Now, that's not to say this is the first time anyone has used a hot new wireless communications technology to deceive the public. Back in the 1930s, there was a pioneer of this kind of thing. Ronald Reagan would sit in the WHO radio station in Des Moines and get the teletype accounts of Chicago Cubs baseball games hundreds of miles away. Then he'd deliver the play-by-play as if he were there. And listeners believed him.

But Blair used technology to apparently take deception to a whole new level, which ought to put managers at every company on notice. Mobile technology is getting better and cheaper. The fad is to arm employees with an arsenal of gadgets so they can work anywhere, anytime -- or, more appropriately, everywhere, all the time.

In most ways, this is good. It gives people freedom. It helps them be more productive. It improves quality of life by, for instance, allowing them to change a diaper while discussing the latest round of financing with the board. But the technology has come on so fast that companies often don't have policies to govern it, and managers often lack the training or thought processes to handle it.

''As new technology solves one problem, it often creates another,'' says Julie Collins, interim dean at the University of North Carolina's business school. ''We don't anticipate the problems, and then we end up reacting to them.''

If you're an executive grumbling about the good ol' days when people answered phones that rang at their desks, get over it. Blair is 27 -- part of a transitional generation that has embraced mobile technology but grew up when mail and phone calls still went to a place.

The generation now in college grew up with cellphones and e-mail. To them, mail and phone calls go to a person, and the person can be anywhere. The idea of communicating with a place seems as pointless as perking coffee in the drip era. The coming generations will expect to be mobile, and know how to take advantage of it.

Then how can managers let go but at the same time stay smart about their mobile workers?

Part of the solution is in human relations, business schools say. For instance, managers need to regularly meet with mobile workers to establish trust.

Another part will come from technology. ''That's good news for the tech sector,'' Kanter says, ''because every problem -- even problems that produce backlash against technology -- is an opportunity to invent something to solve it. A minor example: caller ID.''

Some of the needed solutions are already popping up. The newest cellphones have built-in cameras that let you snap a picture and transmit it wirelessly to someone's e-mail.
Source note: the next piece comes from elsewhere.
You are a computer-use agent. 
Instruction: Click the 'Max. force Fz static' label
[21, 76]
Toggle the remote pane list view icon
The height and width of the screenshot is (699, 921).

If I had one of those and my editor suspected I wasn't really in Tonga, she might say, ''Hey, why don't you snap a shot of you and King Taufa'ahau and send it to me.'' Either I find a life-size cutout of King Taufa'ahau near my suburban subdivision, or I'm toast.

Also, location-based technology is beginning to be built into cellphones and other mobile devices. By triangulating with a global positioning satellite and your distance from a cell tower, it can locate you within about 10 feet. ''That will enable cellphone users to summon a taxi by simply pressing a key on their phone,'' says Jim Senn, professor of high-tech strategy at Georgia State University. A manager might ask an employee to push just such a button to verify his or her whereabouts.

At Qualcomm, executive Kevin Gregory showed me a wireless tracking device that uses that same technology. Available in Japan, the gadget is the size of a fat magic marker. Gregory told me that suspicious Japanese wives are buying them and dropping them into their husbands' briefcases. Managers can't be far behind.